Javelin ATGMs approved for Ukraine

05 January 2018

Key Points

  • The provision of US Javelin anti-tank missiles to the Ukrainian military has now been approved
  • Concerns remain, however, over the extent to which such weapons can be used effectively without training and over the import bureaucracy such deliveries will have to overcome

A longstanding request by the Ukrainian government to receive US-made anti-armour weapons is now progressing, US government officials stated on 22 December.

US troops firing Javelin ATGMs on an exercise in Estonia in July 2014. These weapons, if effectively introduced, could significantly enhance Ukrainian troops’ ability to counter Russian armour in the Donbass. (Estonian Defence Forces)US troops firing Javelin ATGMs on an exercise in Estonia in July 2014. These weapons, if effectively introduced, could significantly enhance Ukrainian troops’ ability to counter Russian armour in the Donbass. (Estonian Defence Forces)

The Ukrainian request to receive the Lockheed Martin FGM-148 Javelin manportable anti-tank guided missiles (ATGMs) dates back to early 2014 after Ukrainian troops found themselves engaged with some of the latest Russian MBTs, such as T-90Ss, in the conflict in the country’s Eastern Donbass region.

Throughout numerous fact-finding missions made into the Donbass by Western observers, one of “the central needs that we kept seeing over and over was the lack of an ATGM with a tandem warhead”, former US Department of Defense official Dr Phillip Karber told Jane’s after one such visit in 2014. “A tandem warhead is the only effective weapon against the reactive armour that is fitted to almost all Russian MBTs and other armoured vehicles.”
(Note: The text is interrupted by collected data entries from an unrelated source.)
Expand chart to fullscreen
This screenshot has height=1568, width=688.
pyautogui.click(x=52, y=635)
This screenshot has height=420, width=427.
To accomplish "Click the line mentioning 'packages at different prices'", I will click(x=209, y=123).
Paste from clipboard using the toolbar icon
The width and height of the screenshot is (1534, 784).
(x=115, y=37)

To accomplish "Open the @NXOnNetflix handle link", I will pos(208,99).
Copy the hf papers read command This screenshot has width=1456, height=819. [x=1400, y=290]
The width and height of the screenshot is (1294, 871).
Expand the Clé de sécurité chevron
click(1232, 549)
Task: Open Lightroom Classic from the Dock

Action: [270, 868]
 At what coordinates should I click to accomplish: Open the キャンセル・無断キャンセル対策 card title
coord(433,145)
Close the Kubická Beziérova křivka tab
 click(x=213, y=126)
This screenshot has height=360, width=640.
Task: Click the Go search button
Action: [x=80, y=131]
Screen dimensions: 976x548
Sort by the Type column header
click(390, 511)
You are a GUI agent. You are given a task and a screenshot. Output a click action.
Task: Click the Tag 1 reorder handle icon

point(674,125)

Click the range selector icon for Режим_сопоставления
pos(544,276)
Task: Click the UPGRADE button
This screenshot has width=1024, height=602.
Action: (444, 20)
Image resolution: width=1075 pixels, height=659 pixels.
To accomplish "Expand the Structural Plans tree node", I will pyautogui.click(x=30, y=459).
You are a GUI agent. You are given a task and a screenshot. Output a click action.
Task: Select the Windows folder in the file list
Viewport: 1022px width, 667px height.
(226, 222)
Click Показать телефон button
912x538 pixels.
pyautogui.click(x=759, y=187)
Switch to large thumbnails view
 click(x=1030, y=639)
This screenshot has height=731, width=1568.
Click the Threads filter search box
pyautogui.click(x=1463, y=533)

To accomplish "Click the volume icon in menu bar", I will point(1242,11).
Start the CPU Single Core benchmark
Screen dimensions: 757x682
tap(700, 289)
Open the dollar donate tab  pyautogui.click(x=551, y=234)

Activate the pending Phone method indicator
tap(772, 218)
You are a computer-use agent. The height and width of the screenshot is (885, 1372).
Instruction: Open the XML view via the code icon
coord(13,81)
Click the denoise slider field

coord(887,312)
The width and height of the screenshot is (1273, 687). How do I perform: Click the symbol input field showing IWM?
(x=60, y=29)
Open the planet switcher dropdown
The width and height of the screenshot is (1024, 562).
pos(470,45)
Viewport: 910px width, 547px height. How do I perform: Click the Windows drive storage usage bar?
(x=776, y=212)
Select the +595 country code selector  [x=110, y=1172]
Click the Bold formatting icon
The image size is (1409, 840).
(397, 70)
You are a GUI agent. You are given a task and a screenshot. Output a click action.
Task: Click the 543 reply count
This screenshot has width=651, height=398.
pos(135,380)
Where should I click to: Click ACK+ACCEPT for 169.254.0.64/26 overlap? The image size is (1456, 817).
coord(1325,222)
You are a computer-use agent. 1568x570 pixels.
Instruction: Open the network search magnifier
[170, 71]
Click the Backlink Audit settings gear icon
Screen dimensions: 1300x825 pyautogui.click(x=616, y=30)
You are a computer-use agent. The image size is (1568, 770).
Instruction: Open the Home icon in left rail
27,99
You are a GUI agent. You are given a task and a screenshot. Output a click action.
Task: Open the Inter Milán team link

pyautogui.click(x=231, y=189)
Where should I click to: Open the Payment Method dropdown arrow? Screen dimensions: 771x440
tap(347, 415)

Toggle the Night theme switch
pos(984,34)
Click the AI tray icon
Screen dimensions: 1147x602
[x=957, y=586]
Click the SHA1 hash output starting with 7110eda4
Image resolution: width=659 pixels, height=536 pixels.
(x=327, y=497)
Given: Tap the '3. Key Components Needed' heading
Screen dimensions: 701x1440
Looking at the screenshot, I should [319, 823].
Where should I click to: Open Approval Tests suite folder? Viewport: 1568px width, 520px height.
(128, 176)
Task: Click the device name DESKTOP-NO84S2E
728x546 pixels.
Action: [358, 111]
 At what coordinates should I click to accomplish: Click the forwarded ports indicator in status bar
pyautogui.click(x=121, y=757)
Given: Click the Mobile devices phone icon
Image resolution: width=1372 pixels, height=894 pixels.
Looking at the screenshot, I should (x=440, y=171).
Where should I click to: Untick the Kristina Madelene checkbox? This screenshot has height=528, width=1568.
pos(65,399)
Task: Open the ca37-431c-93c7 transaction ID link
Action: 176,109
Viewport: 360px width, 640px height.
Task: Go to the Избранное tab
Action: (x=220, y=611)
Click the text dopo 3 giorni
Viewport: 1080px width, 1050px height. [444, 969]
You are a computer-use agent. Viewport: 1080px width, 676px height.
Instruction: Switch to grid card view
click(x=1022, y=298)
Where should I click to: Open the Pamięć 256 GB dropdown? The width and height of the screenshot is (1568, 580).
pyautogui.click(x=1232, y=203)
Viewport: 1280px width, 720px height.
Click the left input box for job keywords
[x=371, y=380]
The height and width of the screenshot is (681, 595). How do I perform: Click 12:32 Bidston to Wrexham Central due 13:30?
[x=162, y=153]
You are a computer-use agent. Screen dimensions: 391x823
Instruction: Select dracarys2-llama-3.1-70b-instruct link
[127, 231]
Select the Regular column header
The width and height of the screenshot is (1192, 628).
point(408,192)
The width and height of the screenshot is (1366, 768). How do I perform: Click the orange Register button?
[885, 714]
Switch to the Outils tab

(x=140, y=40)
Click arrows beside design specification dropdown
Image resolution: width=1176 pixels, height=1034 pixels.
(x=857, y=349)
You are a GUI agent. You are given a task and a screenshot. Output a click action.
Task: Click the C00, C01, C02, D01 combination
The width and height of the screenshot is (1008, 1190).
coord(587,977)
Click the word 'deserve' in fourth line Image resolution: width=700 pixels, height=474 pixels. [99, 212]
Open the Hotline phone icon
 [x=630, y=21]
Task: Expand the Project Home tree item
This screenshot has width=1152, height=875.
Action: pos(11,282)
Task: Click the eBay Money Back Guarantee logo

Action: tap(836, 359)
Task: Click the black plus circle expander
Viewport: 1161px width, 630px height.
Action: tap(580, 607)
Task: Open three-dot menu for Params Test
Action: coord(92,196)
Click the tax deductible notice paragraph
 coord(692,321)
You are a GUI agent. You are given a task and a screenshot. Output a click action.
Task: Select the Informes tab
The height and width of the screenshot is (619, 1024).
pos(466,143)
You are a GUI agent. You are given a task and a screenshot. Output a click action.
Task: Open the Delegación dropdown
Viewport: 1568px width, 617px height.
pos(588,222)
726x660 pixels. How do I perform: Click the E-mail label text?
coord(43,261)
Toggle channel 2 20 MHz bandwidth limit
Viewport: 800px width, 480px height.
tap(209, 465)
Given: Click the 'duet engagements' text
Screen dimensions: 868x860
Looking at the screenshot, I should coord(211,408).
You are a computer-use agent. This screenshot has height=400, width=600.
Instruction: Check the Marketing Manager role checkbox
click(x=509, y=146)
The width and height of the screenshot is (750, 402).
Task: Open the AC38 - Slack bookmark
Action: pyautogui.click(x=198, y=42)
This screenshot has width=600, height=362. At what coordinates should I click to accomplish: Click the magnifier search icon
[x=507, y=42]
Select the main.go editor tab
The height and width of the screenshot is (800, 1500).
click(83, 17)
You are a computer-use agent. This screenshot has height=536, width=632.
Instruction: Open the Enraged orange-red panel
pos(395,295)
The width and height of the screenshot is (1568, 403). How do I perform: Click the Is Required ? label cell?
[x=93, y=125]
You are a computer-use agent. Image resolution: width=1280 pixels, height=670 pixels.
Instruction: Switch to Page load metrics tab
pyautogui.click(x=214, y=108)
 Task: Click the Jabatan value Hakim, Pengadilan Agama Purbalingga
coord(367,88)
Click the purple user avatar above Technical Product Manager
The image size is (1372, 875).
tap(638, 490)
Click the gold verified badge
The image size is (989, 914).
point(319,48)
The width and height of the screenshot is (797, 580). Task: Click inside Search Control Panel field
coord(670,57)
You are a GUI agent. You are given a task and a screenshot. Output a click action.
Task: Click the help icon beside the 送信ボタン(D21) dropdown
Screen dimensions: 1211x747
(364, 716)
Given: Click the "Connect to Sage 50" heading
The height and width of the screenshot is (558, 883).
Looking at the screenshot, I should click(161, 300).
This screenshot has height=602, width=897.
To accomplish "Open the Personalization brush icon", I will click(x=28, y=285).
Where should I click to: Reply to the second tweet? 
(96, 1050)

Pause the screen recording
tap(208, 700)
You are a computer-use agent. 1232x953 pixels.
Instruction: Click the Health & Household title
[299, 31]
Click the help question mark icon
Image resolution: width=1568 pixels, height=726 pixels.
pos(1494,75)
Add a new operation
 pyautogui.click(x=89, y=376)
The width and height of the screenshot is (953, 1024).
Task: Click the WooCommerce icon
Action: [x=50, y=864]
Karber, who now heads the Potomac Foundation, a national security think-tank based in Washington, DC, has worked closely with former USAF general Philip Breedlove and former US Army general Wesley Clark (who both held the post of NATO Supreme Allied Commander Europe) along with former US assistant defence secretary Ian Brzezinski, to develop a package of military assistance for Ukraine. Breedlove and others have pointed out the importance of Javelin in giving Ukraine’s armed forces a needed boost in its conflict with Russia, but have also stressed that this weapon and others systems needed to be part of an integrated package of military assistance, to include a full spectrum of training programmes.